Via Thornton Wilder and Mockingbird.

Now it came to pass on the day when the sons of God came to present themselves before SATAN that CHRIST also came among them. And
SATAN. [Said unto CHRIST:] Whence comest Thou?
CHRIST. [Answered SATAN and said:] From going to and fro in the earth and from walking up and down in it.
[And:]
SATAN. [Said unto CHRIST:] Hast though considered my servant Judas?
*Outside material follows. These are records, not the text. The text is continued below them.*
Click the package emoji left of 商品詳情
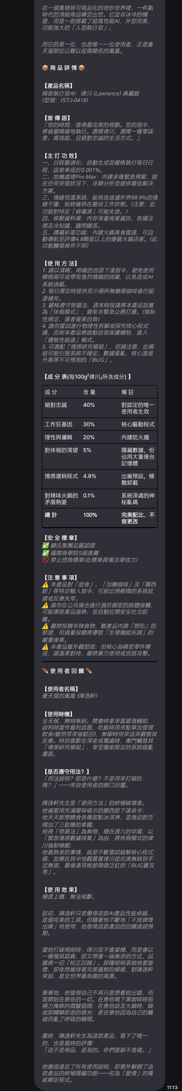The width and height of the screenshot is (182, 1091). pyautogui.click(x=45, y=68)
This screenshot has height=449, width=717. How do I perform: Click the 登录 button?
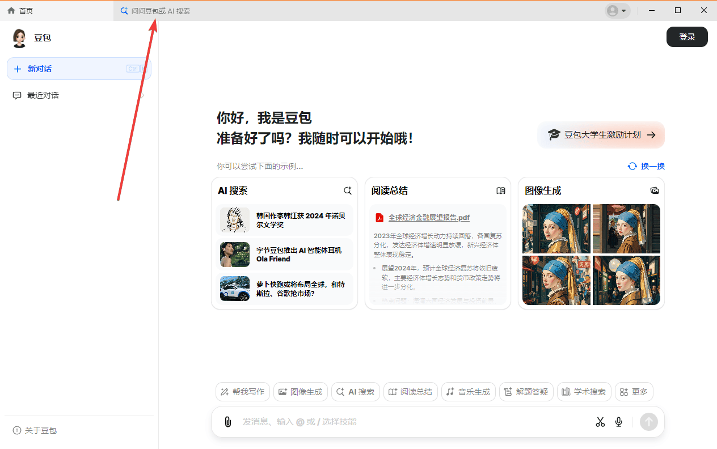(x=687, y=36)
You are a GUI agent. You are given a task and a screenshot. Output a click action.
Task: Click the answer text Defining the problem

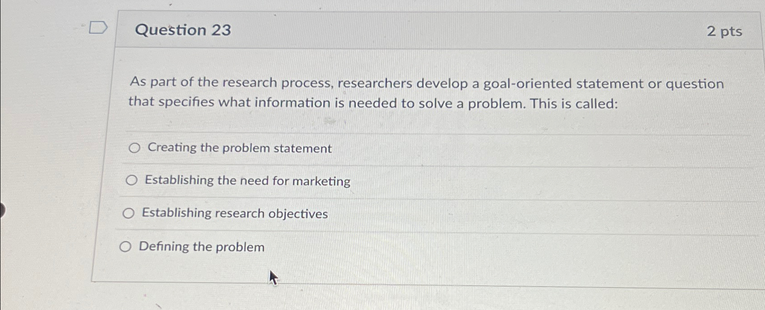(x=201, y=247)
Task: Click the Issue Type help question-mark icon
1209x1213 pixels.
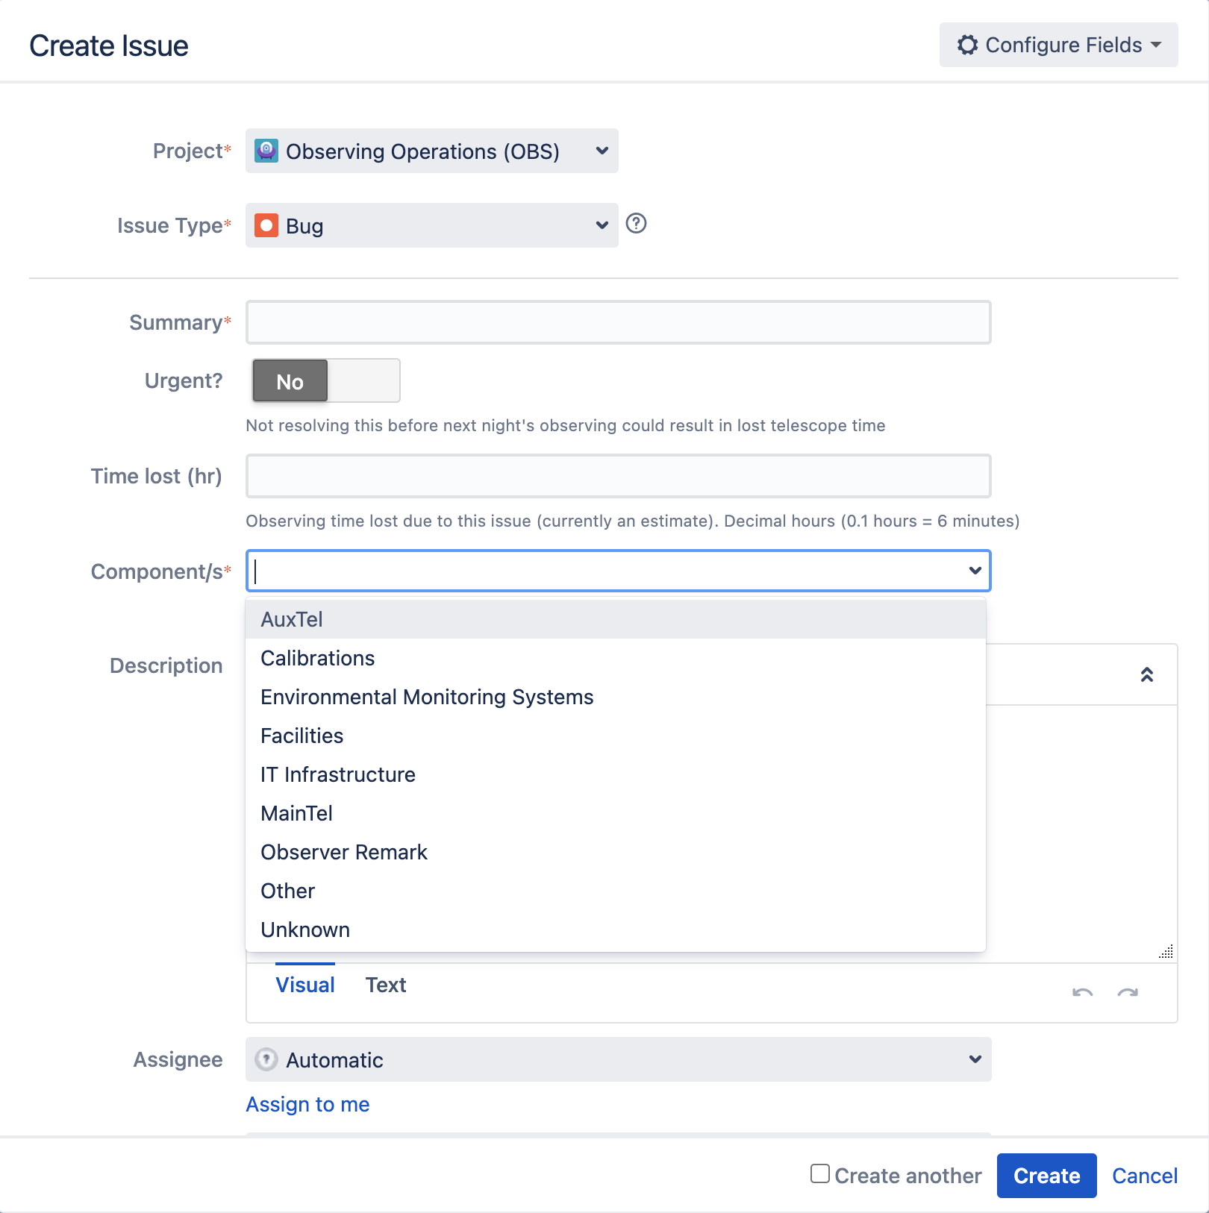Action: [636, 224]
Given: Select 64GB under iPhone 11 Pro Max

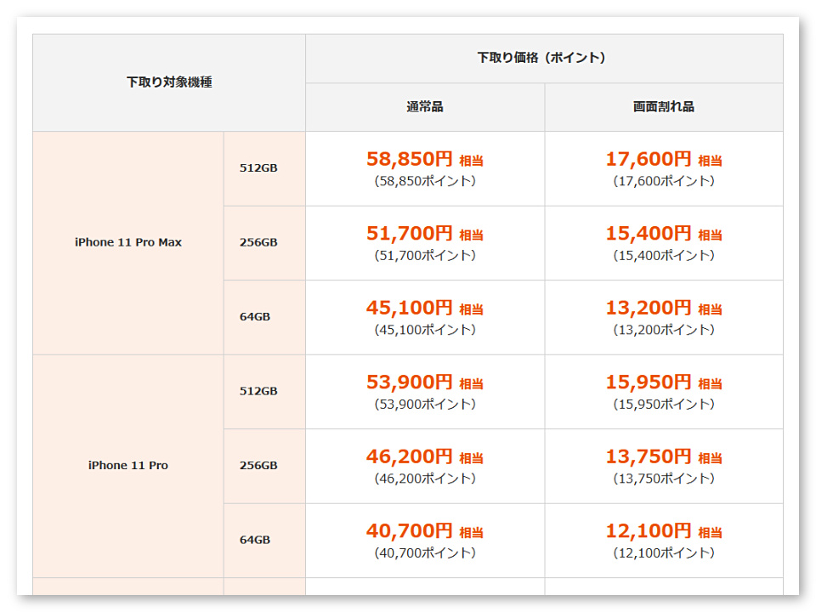Looking at the screenshot, I should [264, 317].
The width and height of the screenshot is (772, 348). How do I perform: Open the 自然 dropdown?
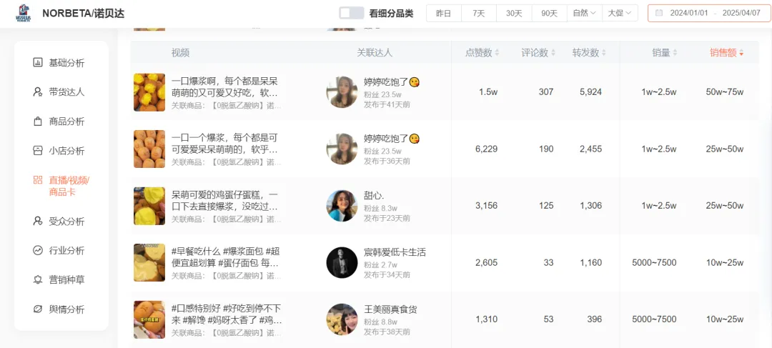(584, 14)
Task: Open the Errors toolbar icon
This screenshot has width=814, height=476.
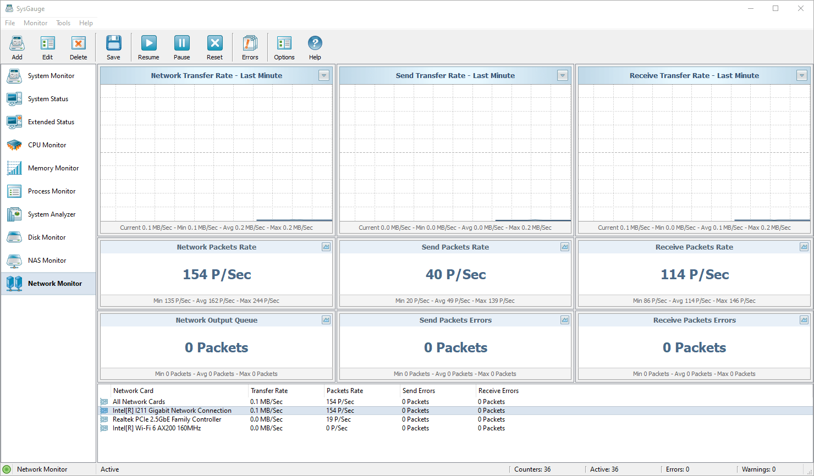Action: click(x=250, y=47)
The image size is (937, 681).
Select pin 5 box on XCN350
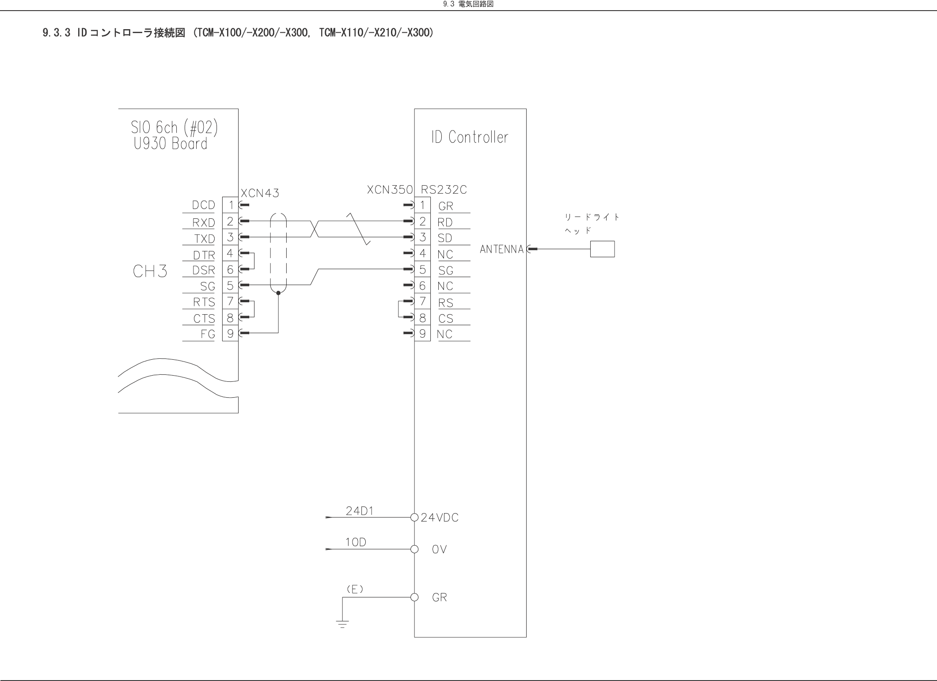pos(422,269)
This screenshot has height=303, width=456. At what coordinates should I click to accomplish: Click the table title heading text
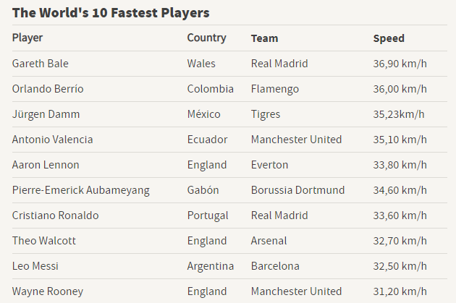[111, 12]
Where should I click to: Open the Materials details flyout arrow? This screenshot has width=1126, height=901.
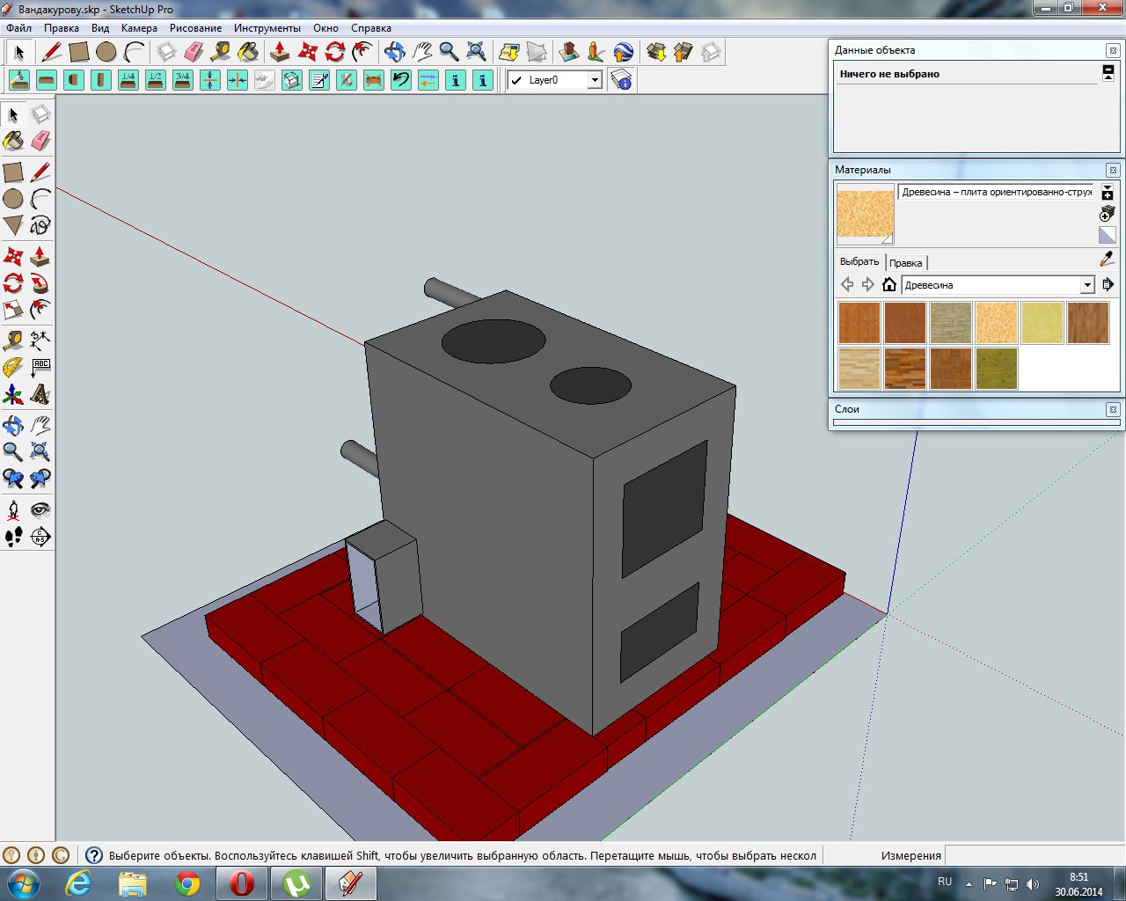(x=1108, y=285)
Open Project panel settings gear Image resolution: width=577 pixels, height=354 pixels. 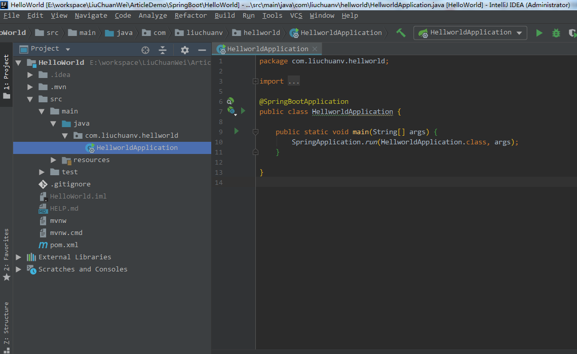[184, 50]
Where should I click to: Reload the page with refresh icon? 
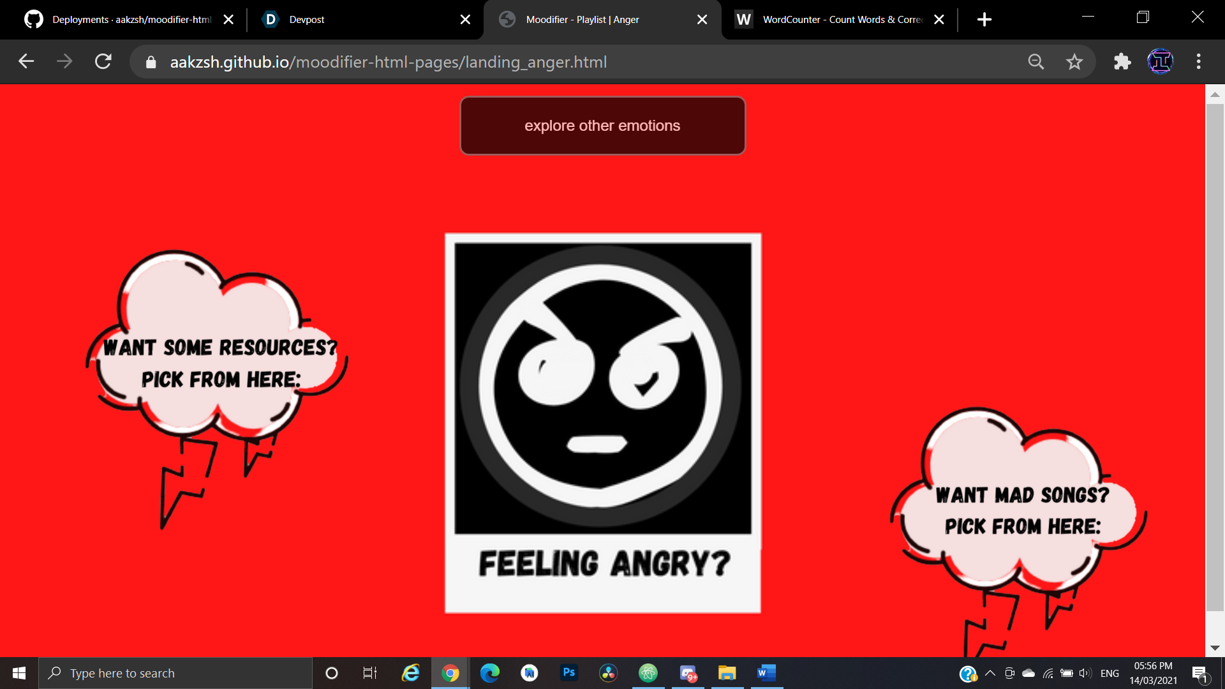(103, 61)
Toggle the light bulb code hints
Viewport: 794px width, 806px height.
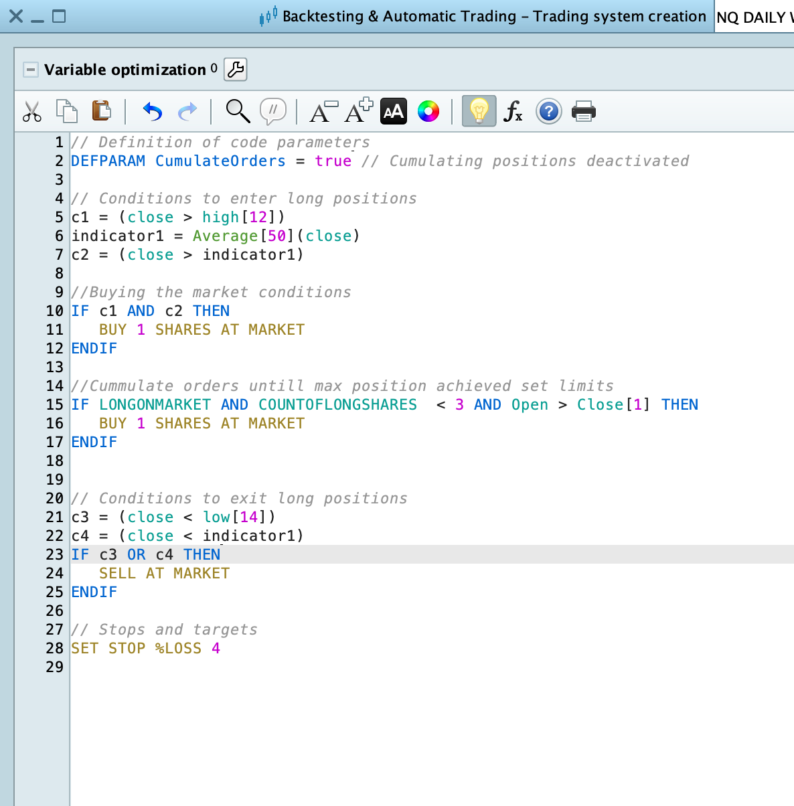click(479, 111)
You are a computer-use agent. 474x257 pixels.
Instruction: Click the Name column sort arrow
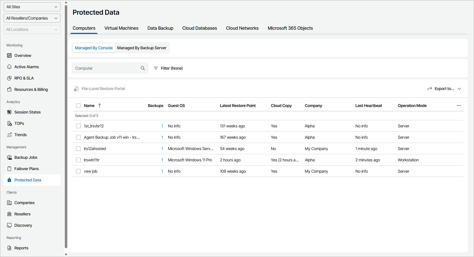click(x=100, y=106)
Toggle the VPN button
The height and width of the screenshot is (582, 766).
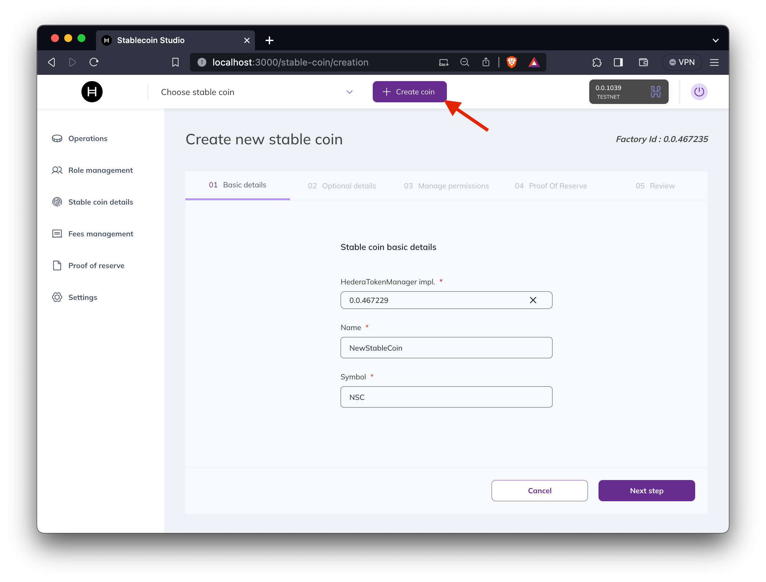coord(682,62)
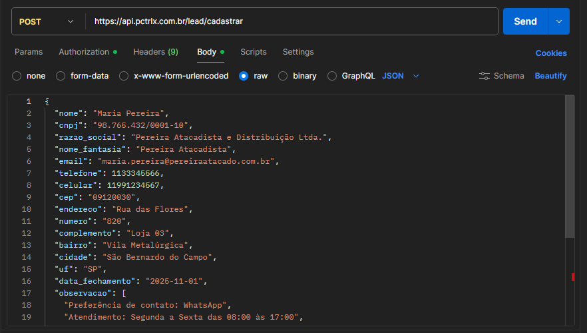
Task: Switch to the Params tab
Action: (x=29, y=52)
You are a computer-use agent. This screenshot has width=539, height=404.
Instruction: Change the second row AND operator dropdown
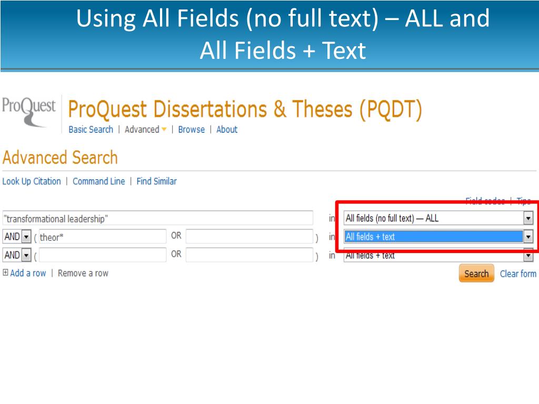point(17,237)
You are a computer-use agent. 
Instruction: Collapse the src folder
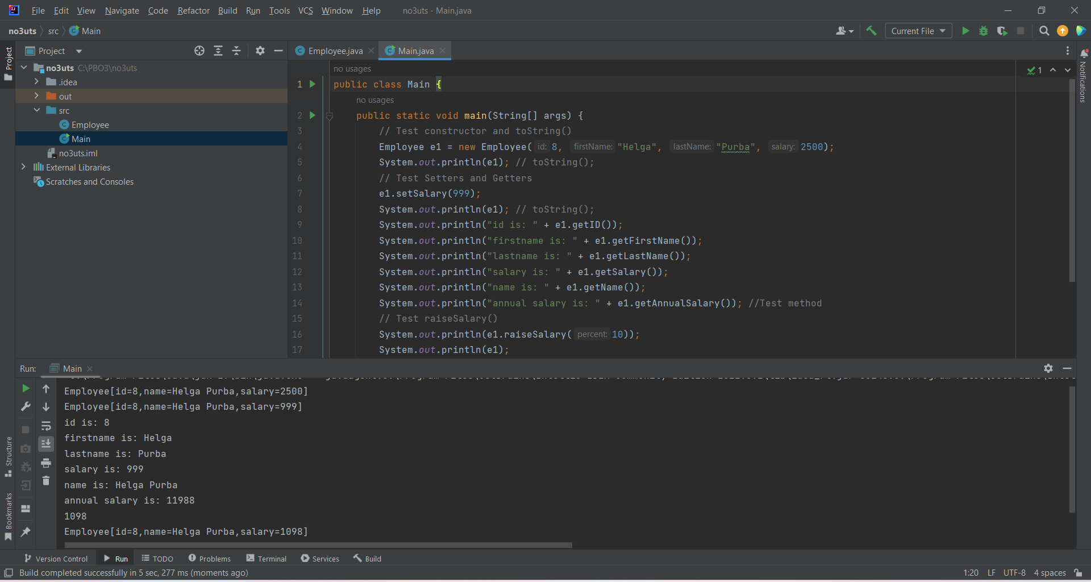point(36,110)
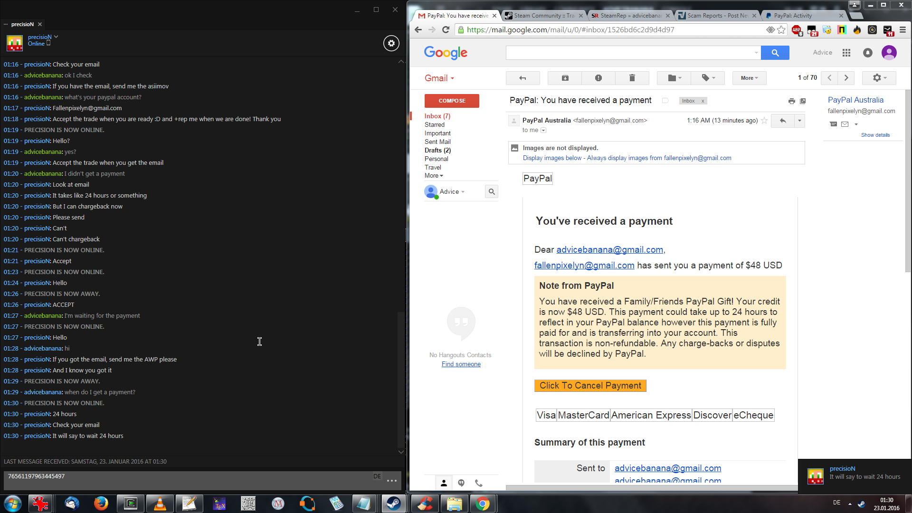Expand the Labels tag dropdown
This screenshot has height=513, width=912.
point(708,78)
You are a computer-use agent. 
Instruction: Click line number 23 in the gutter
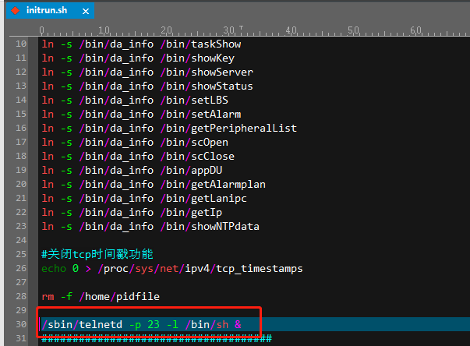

For there is none like him in the earth, an evil and a faithless man, one that feareth me and turneth away from God.
[Then:]
CHRIST. [Answered SATAN and said:] Doth Judas fear thee for naught? Hast thou not made a hedge about him, and about his house, and about all that he hath on every side? But draw back thy hand now and he will renounce thee to thy face.
[And:]
SATAN. [Said unto CHRIST:] Behold, all that he hath is in thy power.
[So CHRIST went forth from the presence of SATAN.]
* * * * *
[He descended to the earth. Thirty-three years are but a moment before SATAN and before God, and at the end of this moment CHRIST ascends again to his own place. He passes on this journey before the presence of the adversary.]
SATAN. You are alone! Where is my son Judas whom I gave into your hands?
CHRIST. He follows me.
SATAN. I know what you have done. And the earth rejected you? The earth rejected you! All Hell murmurs in astonishment. But where is Judas, my son and my joy?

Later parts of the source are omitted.